__WORK ITEM 1__
From the marijuana scheduling text, copy word for word the passage that starts at the words "In fact, this" and stops after the words "alongside deadly opioids?".
__WORK ITEM 2__
Answer these questions from the marijuana scheduling text:
(a) In what year was the Controlled Substances Act passed?
(b) What position did Roger Egeberg hold?
(c) To whom was Egeberg's letter addressed?

__TEXT FOR ANALYSIS__
Marijuana’s Illegal Status Was Never Meant to be Permanent
The Controlled Substances Act of 1970 separated drugs into schedules based on dangerousness. This act is culpable for placing marijuana at the very top, in Schedule I, alongside heroin, ecstasy and peyote. Every drug in Schedule I, in theory, has no medical use and a high risk of abuse. As the U.S. government itself owns a patent regarding medical use of marijuana—U.S. patent US-6630507-B1, which determined that cannabinoids have a value in treating age-related, inflammatory and autoimmune diseases—marijuana does not fall under the definition of Schedule I drugs.
In fact, this is something that the Shafer commission specifically called out in 1972: “The Commission recommends that the legislatures distinguish marihuana from opiates [...]. The consequence of inappropriate definition is that the public continues to associate marihuana with narcotics such as heroin. The confusion resulting from this improper classification helps to perpetuate prejudices and misinformation about marihuana.” Then, how did harmless marijuana even end up in Schedule I, alongside deadly opioids?
It was initially supposed to be a temporary measure while the Shafer commission worked to determine which legal status should be given to marijuana. Assistant Secretary of Health Roger Egeberg stated it explicitly in a letter to the Chairman of the House Committee on Interstate and Foreign Commerce:
“[Marijuana] is presently classed in schedule I along with its active constituents, the tetrahydrocannibinols and other psychotropic drugs. Some question has been raised whether the use of the plant itself produces ‘severe psychological or physical dependence’ as required by a schedule I or even schedule II criterion. Since there is still a considerable void in our knowledge of the plant and effects of the active drug contained in it, our recommendation is that marijuana be retained within schedule I at least until the completion of certain studies now underway to resolve the issue,” the letter reads.

__PROVIDED DATA__
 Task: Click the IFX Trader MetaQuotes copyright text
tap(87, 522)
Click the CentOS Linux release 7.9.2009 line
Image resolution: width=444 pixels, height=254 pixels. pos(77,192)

__ANSWER BOX 1__
In fact, this is something that the Shafer commission specifically called out in 1972: “The Commission recommends that the legislatures distinguish marihuana from opiates [...]. The consequence of inappropriate definition is that the public continues to associate marihuana with narcotics such as heroin. The confusion resulting from this improper classification helps to perpetuate prejudices and misinformation about marihuana.” Then, how did harmless marijuana even end up in Schedule I, alongside deadly opioids?

__ANSWER BOX 2__
(a) 1970
(b) Assistant Secretary of Health
(c) The Chairman of the House Committee on Interstate and Foreign Commerce